As American barrels are removed from the market, North Sea traders have been frantically bidding for the region’s cargoes. Buyers in Asia, meanwhile, have been snapping up Middle Eastern crude at higher premiums. Brent’s prompt timespread moved further into a bullish backwardation structure this week, reflecting the tightening global supply backdrop, with the nearest contract trading at a nearly 80-cent premium to the following month compared to 55 cents at the end of last week.
WTI’s nearest contract is trading at a premium to the following month after the EIA reported the decline in Cushing supplies.

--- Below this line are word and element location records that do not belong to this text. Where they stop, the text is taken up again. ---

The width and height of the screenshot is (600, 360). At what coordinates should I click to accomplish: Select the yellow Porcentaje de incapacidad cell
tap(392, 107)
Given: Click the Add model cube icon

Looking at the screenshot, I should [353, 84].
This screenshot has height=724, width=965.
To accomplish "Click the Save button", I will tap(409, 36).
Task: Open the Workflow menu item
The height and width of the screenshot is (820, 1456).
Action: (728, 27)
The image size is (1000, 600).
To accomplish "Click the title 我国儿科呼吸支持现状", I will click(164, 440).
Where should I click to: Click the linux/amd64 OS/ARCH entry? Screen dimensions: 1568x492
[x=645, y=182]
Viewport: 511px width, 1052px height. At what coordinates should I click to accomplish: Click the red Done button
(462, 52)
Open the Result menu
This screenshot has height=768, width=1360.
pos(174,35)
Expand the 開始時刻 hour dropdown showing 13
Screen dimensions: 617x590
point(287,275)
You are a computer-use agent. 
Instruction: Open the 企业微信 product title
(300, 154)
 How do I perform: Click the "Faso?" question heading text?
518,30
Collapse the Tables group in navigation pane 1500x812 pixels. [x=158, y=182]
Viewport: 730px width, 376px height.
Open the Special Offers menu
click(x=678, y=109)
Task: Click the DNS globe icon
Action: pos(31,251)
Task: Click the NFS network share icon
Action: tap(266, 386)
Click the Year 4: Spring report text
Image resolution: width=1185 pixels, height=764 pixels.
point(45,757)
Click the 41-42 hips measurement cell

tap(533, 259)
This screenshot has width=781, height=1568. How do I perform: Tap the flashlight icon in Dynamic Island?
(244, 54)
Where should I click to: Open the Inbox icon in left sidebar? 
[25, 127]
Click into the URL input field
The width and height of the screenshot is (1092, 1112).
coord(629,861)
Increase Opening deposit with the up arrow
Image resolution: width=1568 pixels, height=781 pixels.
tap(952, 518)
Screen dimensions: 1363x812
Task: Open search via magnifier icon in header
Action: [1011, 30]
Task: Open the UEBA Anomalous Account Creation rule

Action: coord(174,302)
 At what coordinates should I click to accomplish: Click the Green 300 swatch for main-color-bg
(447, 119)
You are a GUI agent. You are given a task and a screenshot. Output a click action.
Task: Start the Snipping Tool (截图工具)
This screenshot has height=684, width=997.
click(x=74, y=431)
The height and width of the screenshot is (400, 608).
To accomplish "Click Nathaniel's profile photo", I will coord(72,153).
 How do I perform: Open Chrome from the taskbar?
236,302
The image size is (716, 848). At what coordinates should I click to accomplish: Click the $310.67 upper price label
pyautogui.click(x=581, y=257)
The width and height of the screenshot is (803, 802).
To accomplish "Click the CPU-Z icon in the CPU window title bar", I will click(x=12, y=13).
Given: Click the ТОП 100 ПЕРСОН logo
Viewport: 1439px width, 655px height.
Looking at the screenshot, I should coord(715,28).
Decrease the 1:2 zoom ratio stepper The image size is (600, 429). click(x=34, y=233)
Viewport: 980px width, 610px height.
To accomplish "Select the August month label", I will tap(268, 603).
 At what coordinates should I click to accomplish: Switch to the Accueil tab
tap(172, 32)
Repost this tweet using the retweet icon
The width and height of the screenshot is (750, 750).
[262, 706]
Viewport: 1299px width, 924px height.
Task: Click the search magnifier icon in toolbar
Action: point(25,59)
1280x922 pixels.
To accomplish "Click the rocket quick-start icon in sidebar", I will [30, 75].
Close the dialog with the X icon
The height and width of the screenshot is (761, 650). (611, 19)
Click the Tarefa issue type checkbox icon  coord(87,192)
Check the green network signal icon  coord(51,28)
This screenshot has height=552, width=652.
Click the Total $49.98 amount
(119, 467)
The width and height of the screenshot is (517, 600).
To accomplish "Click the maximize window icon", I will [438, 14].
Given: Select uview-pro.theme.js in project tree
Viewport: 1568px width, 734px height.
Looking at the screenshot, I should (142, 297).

The key spread had flipped into contango, a signal of mounting supplies, earlier this week as freezing temperatures spurred refinery outages and other infrastructure issues.
The EIA data also showed distillate inventories fell by more than 3 million barrels last week, while gasoline supplies rose.
More oil-market news:
- The cold blast sweeping Texas is creating opportunities for refiners around the world to ship fuels to the U.S., according to FGE.
- Iraq’s crude oil exports jumped in the first half of February even after OPEC’s second-biggest producer pledged to cut production this month.
- Oil markets have entered a strong cycle, with a tightening of supply and demand that hasn’t been seen on a protracted basis for more than a decade, RBC said.
- Marine fuel prices in Asia continue to climb amid tightening supplies and a robust rebound in oil, adding to the strain on crude shippers grappling with loss-making routes and facing lower near-term bookings.